Location
- 1631 Hillbilly Drive Ozark, Arkansas 72949 United States 35°29′38″N 93°50′49″W﻿ / ﻿35.49389°N 93.84694°W

Information
- School type: Public comprehensive
- Status: Open
- School district: Ozark School District
- CEEB code: 041930
- NCES School ID: 051101000830
- Teaching staff: 62.13 (on FTE basis)
- Grades: 8–12
- Enrollment: 675 (2023-2024)
- Student to teacher ratio: 10.86
- Education system: ADE Smart Core
- Classes offered: Regular, Advanced Placement (AP)
- Colors: Purple and gold
- Athletics conference: 4A Region 4
- Mascot: The Hillbilly Old mascot known as the Ozark Bulldog in 1924.
- Team name: Ozark Hillbillies
- Accreditation: ADE
- Feeder to: Ozark Junior High School
- Affiliation: Arkansas Activities Association
- Website: www.ozarkhillbillies.org/o/ohs

= Ozark High School (Arkansas) =

Ozark High School is a comprehensive public high school for students in grades 10 through 12 located in Ozark, Arkansas, United States. Ozark High School is the only high school of the Ozark School District in western Arkansas serving most of northern Franklin County and a small portion of western Johnson County. The district, most notably the high school, is most famous for its mascot, the Hillbilly. Patrons claim that Ozark is the only district in the Union with the Hillbilly as its mascot, though both the nickname and comparable likenesses are used by other schools. However, Ozark is the only district to use the nickname and likeness together.
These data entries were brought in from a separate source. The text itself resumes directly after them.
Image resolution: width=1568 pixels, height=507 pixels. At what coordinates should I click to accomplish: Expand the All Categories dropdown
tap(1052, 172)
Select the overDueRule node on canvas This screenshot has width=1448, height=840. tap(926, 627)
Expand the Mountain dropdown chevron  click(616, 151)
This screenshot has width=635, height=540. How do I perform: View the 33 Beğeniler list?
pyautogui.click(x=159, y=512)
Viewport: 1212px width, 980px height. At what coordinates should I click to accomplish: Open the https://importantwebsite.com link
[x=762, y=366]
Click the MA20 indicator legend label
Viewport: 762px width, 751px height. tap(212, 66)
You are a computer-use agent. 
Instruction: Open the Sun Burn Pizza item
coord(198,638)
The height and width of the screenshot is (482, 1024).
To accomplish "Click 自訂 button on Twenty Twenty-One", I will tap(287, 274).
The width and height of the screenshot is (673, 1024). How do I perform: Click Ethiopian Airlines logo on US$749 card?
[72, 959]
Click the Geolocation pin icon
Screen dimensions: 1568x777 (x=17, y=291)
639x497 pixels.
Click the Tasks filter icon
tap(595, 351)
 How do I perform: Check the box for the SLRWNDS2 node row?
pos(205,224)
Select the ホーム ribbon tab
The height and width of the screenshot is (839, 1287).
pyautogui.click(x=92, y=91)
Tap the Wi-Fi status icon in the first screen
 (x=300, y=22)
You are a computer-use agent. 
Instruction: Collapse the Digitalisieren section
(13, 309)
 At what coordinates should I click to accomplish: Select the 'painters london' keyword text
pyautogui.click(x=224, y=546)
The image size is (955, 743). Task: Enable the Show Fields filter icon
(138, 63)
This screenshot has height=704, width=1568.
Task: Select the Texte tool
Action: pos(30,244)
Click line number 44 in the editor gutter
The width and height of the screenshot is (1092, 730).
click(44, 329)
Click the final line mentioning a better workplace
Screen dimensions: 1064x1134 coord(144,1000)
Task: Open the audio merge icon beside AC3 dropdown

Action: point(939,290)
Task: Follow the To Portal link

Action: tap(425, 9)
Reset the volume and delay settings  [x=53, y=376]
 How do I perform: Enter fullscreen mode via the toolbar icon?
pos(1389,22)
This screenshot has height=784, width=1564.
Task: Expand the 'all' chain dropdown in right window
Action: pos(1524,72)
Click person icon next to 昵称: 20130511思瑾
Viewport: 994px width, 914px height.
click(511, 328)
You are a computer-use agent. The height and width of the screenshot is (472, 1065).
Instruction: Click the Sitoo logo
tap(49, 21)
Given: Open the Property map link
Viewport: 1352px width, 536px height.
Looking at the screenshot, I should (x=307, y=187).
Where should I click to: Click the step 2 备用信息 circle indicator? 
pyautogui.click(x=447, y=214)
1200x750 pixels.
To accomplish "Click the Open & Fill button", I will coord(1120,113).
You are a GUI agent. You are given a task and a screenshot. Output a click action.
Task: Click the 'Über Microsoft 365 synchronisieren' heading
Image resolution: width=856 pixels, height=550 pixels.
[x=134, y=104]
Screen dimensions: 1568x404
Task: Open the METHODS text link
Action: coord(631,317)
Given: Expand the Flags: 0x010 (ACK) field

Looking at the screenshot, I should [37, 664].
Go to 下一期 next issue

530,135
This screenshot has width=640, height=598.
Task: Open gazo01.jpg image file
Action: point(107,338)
The high school benefits from the district's membership in the Western Arkansas Educational Service Cooperative (WAESC), which was formed to assist school districts to work collectively and maximize educational funding by providing shared services to schools and students in western Arkansas.

== Academics ==
The assumed course of study follows the Smart Core curriculum developed by the Arkansas Department of Education (ADE), which requires students complete at least 22 units prior to graduation. Students complete regular coursework and exams and may take Advanced Placement (AP) courses and exam with the opportunity to receive college credit.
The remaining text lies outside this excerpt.